Afrique : Bassin du Congo, ouvert au pétrole ; Nigeria, reprise du projet d’oléoduc gazier

La crise énergétique provoquée par la guerre en Ukraine a déclenché de nouveaux projets d’extraction de gaz et de pétrole, depuis la mer du Nord, le golfe du Mexique ou le bassin du fleuve Congo. Notons au passage que selon l’Agence internationale de l’énergie, cette activité extractive à grande échelle met définitivement en péril la réalisation des objectifs irréalistes et idéologiques de l’Accord de Paris. La République démocratique du Congo (RDC) produit actuellement quelque 25 000 barils de pétrole brut par jour, qui pourraient atteindre 200 000 si les plans de Kinshasa se concrétisent, générant des revenus au pays miné par la guerre civile dans la région du Kivu et la corruption de 32 milliards de dollars par an, soit plus de la moitié du PIB actuel. Selon diverses estimations, les gisements pourraient contenir des réserves allant jusqu’à 22 000 millions de barils de pétrole brut. Le 28 juillet, annonçant la vente aux enchères de 30 blocs pour l’exploitation d’hydrocarbures dans la deuxième plus grande forêt tropicale du monde, le président de la RDC, Félix Tshisekedi , a déclaré que le conflit européen avait placé l’énergie « au centre de la paix mondiale » et la sécurité » et que son gouvernement ne pouvait manquer de mettre les ressources naturelles du pays au service de son peuple, l’un des plus pauvres d’Afrique, avec un PIB par habitant de 556 dollars. Quoique trop préoccupé par les élections présidentielles à venir, la lutte des gangs et l’emprise djihadiste au Nord, certains au Nigéria ont néanmoins ressorti un vieux projet qui traînait dans les tiroirs et que nous souhaitons vivement pour le pays celui d’un oléoduc gazier passant par le Maroc et approvisionnant l’Europe via l’Espagne.
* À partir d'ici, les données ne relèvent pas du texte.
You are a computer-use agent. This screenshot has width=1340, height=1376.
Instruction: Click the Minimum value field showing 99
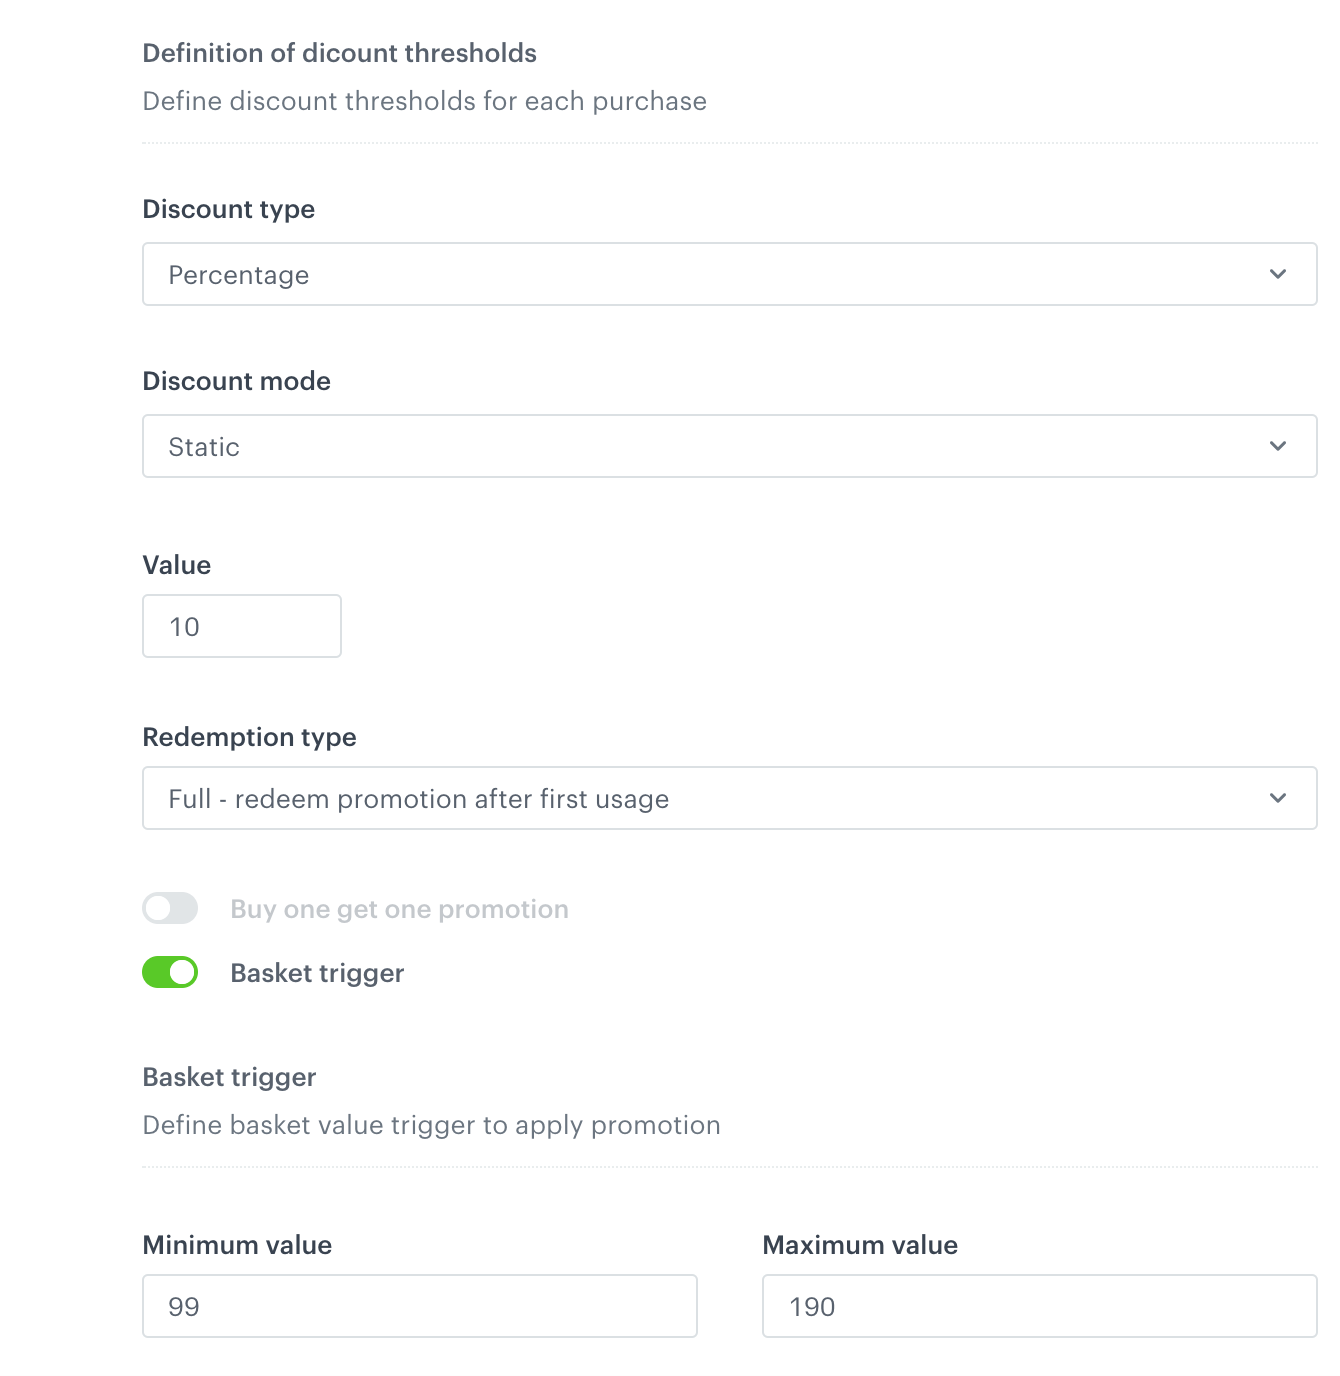419,1306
En tout cas comme toujours dans toute crise, certains pays s’en sortent très bien c’est le cas en :

Amérique latine : Bolivie, oasis économique

La hausse du prix du gaz, principal produit d’exportation de la Bolivie, et le taux d’inflation le plus faible de la région latino-américaine (1,2 % au premier semestre) encouragent l’épargne et le crédit en monnaie nationale. Cette année, l’économie bolivienne va croître de 3,5 %. Pourtant, les tensions entre l’aile radicale du Mouvement pour le socialisme (MAS) contrôlée par l’ancien président Evo Morales et l’aile modérée dirigée par le président Luis Arce et son vice-président David Choquehuanca ont assombri la scène politique au moment où justement l’économie commence à se redresser et pourrait s’épanouir. Ces dernières semaines, l’entourage de Evo Morales a dénoncé des cas de corruption au sein du gouvernement, soi-disant pour « protéger » Arce et l’avertir des risques qui les guettent, comme l’assure le sénateur masista Leonardo Loza . À son tour, le député, également masista, Rolando Cuellar , accuse Morales de « diffamer, calomnier et attaquer » le gouvernement sans preuves. Derrière toutes ces accusations mutuelles se cachent les manœuvres de diverses factions du MAS pour prendre le contrôle du parti avant les élections de 2025, où Morales veut être à nouveau candidat. En Bolivie comme au Nigéria, comme ailleurs, les affres des politiciens véreux ternissent souvent tous les espoirs et les fenêtres d’espérance.